ECP-VeloC / AXL

Asynchronous Transfer Library
MIT License
2 stars 8 forks source link

Define an AXL BB post-stage script #75

Open adammoody opened 4 years ago

adammoody commented 4 years ago

The IBM BB will transfer files even after the user job has ended. One can register a post-stage script that will run after the transfer ends. This transfer may either succeed or it may fail.

Can we provide a default AXL bb poststage script that people can use?

For example, this script can wait for any outstanding transfer to end. For any transfer that succeeds, it might rename the temporary _AXL file to the correct name. For any transfer that fails, it might delete the temporary, incomplete _AXL file.

tonyhutter commented 3 years ago

One idea is to have the poststage script call axl_cp -U <state_file> to "finalize" the transfers (mark them as done, rename the files to final filename). This would work right now without any code changes, but it is a little weird to have a user app call a test program like axl_cp. Another idea would be to create a new axl_finalize <state_file> binary whose sole purpose would be finalize transfers.

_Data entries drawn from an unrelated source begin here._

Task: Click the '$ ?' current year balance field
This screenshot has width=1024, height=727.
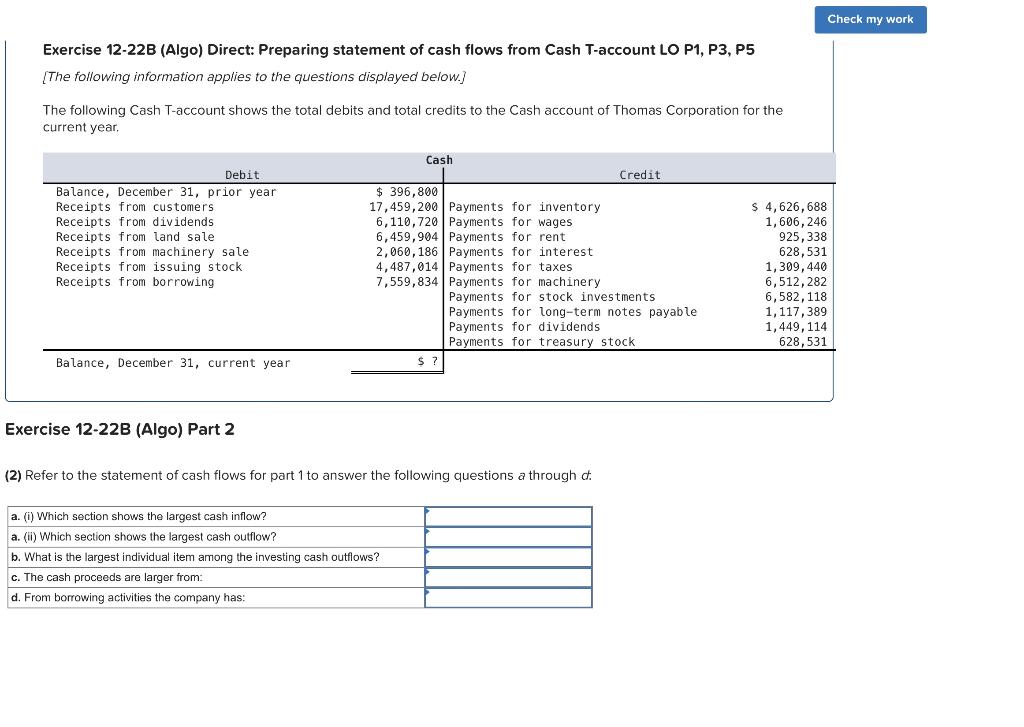Action: click(x=427, y=361)

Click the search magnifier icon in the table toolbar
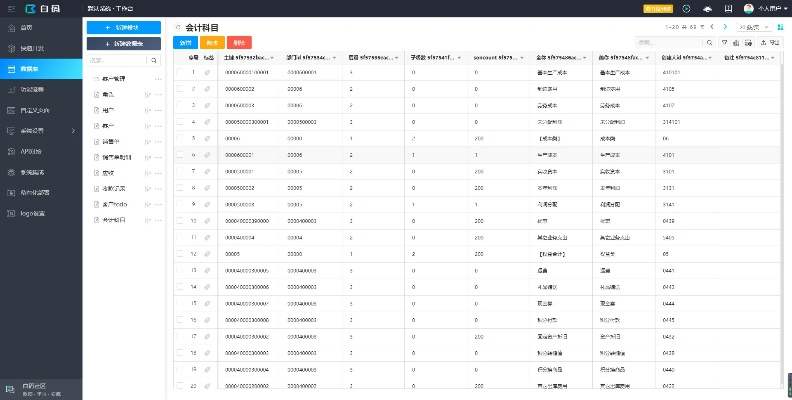[x=711, y=43]
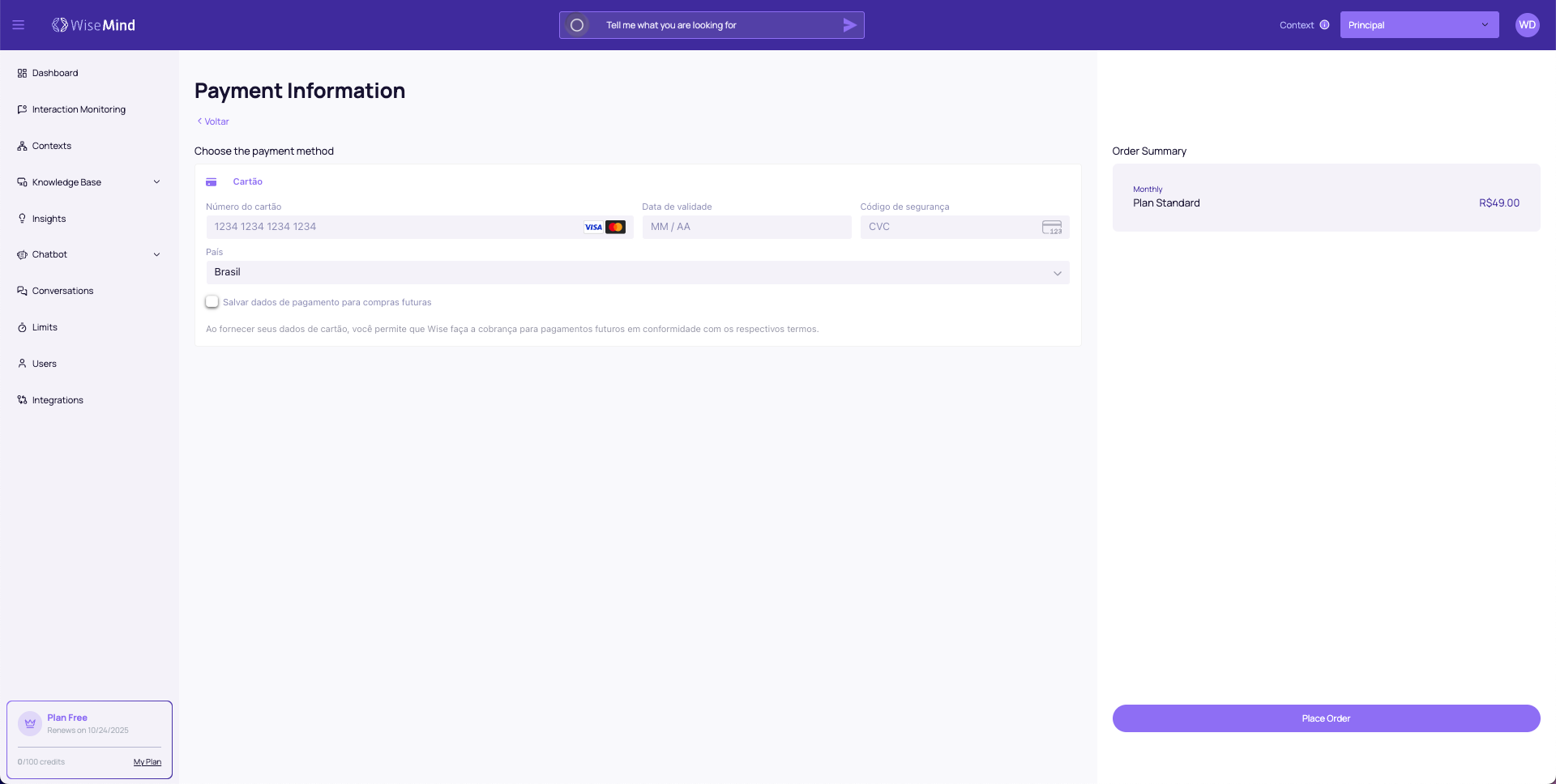Click the Voltar back link
The width and height of the screenshot is (1556, 784).
pos(213,121)
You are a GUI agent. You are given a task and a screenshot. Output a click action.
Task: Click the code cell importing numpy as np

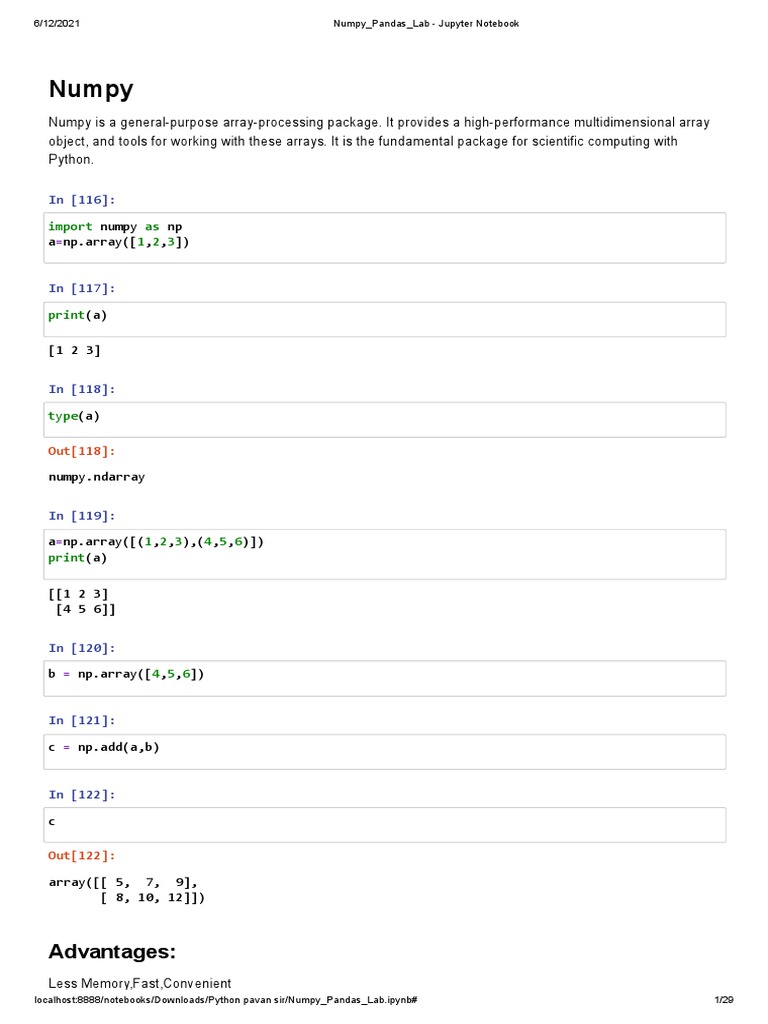385,237
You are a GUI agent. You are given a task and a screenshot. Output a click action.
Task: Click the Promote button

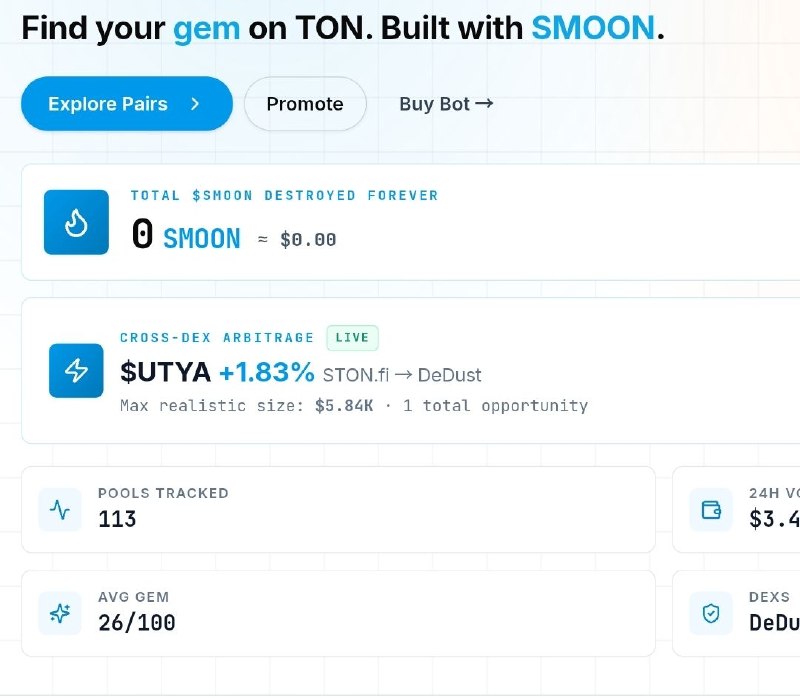point(305,104)
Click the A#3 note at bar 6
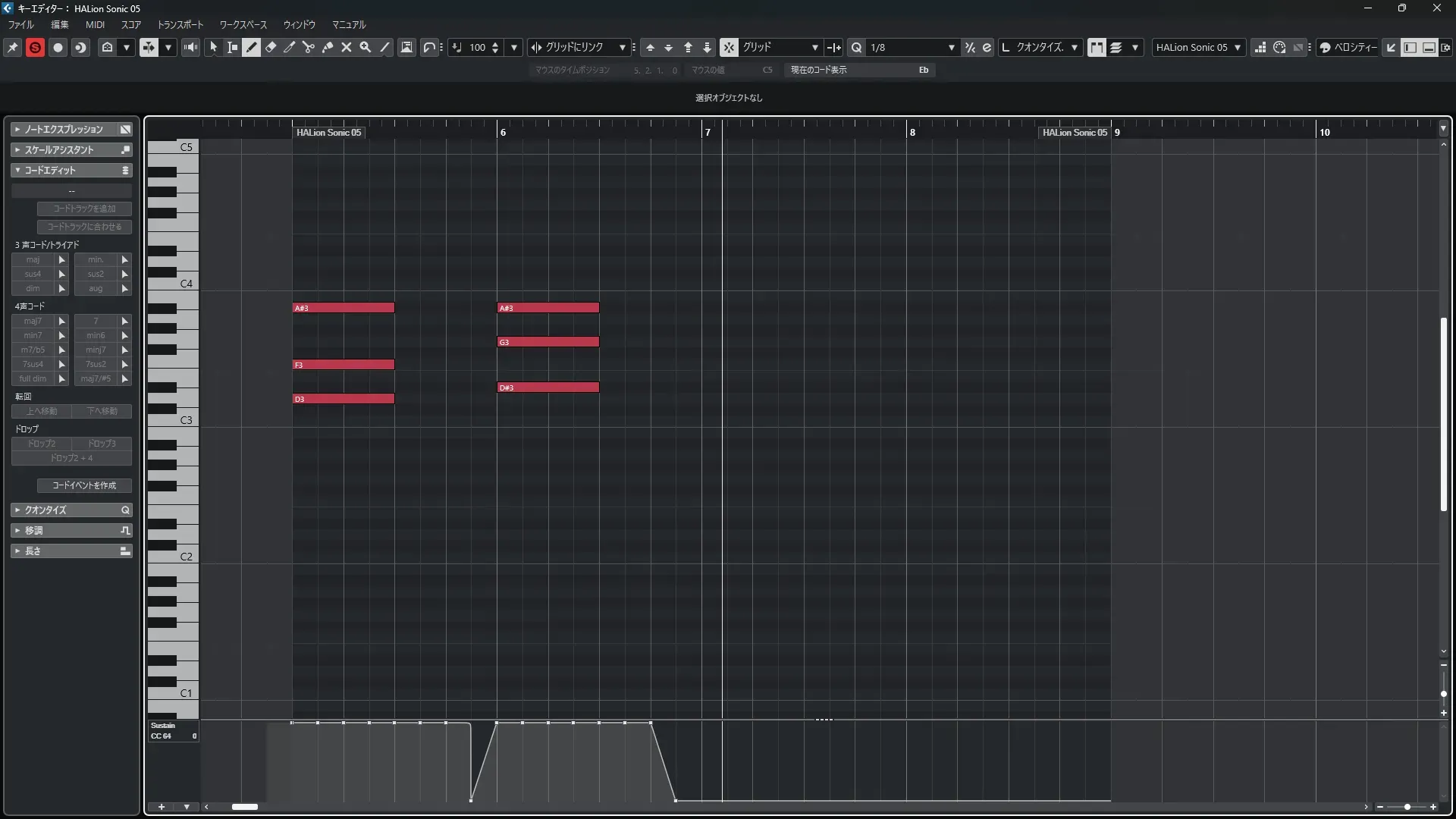1456x819 pixels. (x=548, y=308)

The poststage script could then call that to finalize the transfers.

tonyhutter commented 3 years ago

The more I think about this, the more I like this setup:

  1. The post-stage script for AXL-only users would be axl_cp -U <state_file>. This requires no code changes.

  2. The post-stage script for SCR users would be a new scr_finalize command we'd add to SCR. That command would just call AXL_Resume()/AXL_Wait() to finalize transfers. I think it makes sense to have the SCR post-stage command in SCR itself, since that's going to be the software the user is interacting with (rather than AXL, which is just a low-level component they shouldn't need to concern themselves with). It also makes it so the user doesn't need to have AXL binaries in their $PATH for post-stage; they would only need the path to SCR's binaries, which would be less awkward for them to setup. Also, since SCR would be managing the user's state_file (or multiple state_files), you could just call scr_finalize with no arguments in the post-stage script and SCR would be smart enough to finalize all the user's SCR transfers for their SCR config.

adammoody commented 3 years ago

It may help to break this into two steps: 1) define a BB post-stage script that can be used by a pure AXL user (who is not using SCR at all) 2) define a BB post-stage script for SCR users

For 1) let's test using a pattern that we can expect from a typical HPC application. We'd expect each process in an MPI job to write one or more files, with those files potentially scattered through a directory tree. As one concrete example, the pattern below is pretty common:

timestep.0.root (written by rank 0)
timestep.0/
  data.0 (written by rank 0)
  data.1 (written by rank 1)
  ...
  data.N (written by rank N)

Under AXL, each process will have started its own transfer. We'll have one transfer handle and one state file per process.

We should test for scaling, since it's at larger scale where BB transfers provide the most benefit. On a full system run on sierra, we'll have 4*4096 = 16k procs. We can get to about 4*800 = 3200 procs on lassen. I get the feeling that we'll find some performance or functionality issues as we scale up.

We could then look at what additional logic we need to add for SCR.

adammoody commented 3 years ago

With axl_cp -U <state_file>, some things that come to mind... We could say that in order to use the AXL post-stage script, it is required that the user place all of their state files under one directory. The user could then specify that directory path as an argument to the AXL post-stage script (if we can do that), or they could hack the script and hardcode that directory path in the script, or something else...

The AXL post-stage script would then scan the directory to get the full list of state files, and then it would invoke axl_cp -U <state_file> for each file. At full sierra scale, note that means the script will need to call axl_cp 16k times, and that's where I get nervous that we'll turn up problems. Up to this point, we haven't done much testing in this part of the BB software.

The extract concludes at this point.